Provided records ▸

◇ ◇ ◇ ◇ ◇ ◇ ◇

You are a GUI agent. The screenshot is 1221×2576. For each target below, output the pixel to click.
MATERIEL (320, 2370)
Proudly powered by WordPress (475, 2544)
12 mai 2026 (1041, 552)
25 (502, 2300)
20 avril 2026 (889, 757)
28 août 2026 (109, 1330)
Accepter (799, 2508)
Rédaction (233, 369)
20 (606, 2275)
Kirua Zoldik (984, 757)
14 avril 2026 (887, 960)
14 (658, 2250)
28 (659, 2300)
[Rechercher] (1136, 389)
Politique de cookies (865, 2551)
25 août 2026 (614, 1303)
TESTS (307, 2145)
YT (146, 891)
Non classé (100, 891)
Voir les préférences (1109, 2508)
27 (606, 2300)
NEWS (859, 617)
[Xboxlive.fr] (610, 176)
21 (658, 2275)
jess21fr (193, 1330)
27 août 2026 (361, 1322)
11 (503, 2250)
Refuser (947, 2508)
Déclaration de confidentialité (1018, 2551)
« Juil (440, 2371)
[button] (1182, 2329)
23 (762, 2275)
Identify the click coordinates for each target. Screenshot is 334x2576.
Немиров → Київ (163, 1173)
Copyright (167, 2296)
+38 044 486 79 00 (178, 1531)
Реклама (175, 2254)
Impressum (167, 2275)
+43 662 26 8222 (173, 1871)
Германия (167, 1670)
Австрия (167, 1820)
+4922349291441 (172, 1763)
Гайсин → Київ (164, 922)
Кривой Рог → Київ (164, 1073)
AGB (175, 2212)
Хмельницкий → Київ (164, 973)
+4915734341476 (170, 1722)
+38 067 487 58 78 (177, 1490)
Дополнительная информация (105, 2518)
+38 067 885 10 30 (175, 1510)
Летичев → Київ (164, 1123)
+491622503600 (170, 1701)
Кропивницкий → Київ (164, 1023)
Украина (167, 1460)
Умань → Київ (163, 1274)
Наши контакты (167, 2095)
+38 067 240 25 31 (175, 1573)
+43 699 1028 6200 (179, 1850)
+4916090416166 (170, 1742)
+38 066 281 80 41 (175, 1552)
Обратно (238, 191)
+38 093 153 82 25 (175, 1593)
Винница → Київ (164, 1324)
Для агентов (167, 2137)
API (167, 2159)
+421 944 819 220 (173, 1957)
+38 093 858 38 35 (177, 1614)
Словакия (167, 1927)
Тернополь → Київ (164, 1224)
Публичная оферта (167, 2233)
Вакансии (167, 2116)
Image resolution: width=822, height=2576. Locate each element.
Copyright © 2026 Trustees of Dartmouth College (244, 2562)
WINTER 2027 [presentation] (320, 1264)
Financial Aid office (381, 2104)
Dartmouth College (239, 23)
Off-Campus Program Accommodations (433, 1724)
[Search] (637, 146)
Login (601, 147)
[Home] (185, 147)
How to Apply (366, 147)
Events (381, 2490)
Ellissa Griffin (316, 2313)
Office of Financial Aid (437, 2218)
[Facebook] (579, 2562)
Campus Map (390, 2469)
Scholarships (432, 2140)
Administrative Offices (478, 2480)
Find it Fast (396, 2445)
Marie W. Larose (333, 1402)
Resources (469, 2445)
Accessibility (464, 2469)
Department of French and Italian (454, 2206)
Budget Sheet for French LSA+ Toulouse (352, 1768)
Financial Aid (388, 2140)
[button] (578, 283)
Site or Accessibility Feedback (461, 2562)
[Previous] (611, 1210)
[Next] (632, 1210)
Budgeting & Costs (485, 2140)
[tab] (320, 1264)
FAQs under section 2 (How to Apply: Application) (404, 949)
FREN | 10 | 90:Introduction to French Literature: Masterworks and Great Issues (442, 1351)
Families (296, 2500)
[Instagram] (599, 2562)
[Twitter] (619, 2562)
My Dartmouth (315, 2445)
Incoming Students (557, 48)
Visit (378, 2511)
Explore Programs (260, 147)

◇ ◇ ◇ ◇ ◇ ◇ ◇

Exercise prompt ▸
Wherever a line above contains the string "each", copy that line.

Problem solution ▸
You are a GUI agent. The screenshot is 1221×2576. For each target below, output the pixel to click.
Identify the click coordinates for each target. Screenshot is 334x2576.
Image resolution: width=822, height=2576. Locate each element.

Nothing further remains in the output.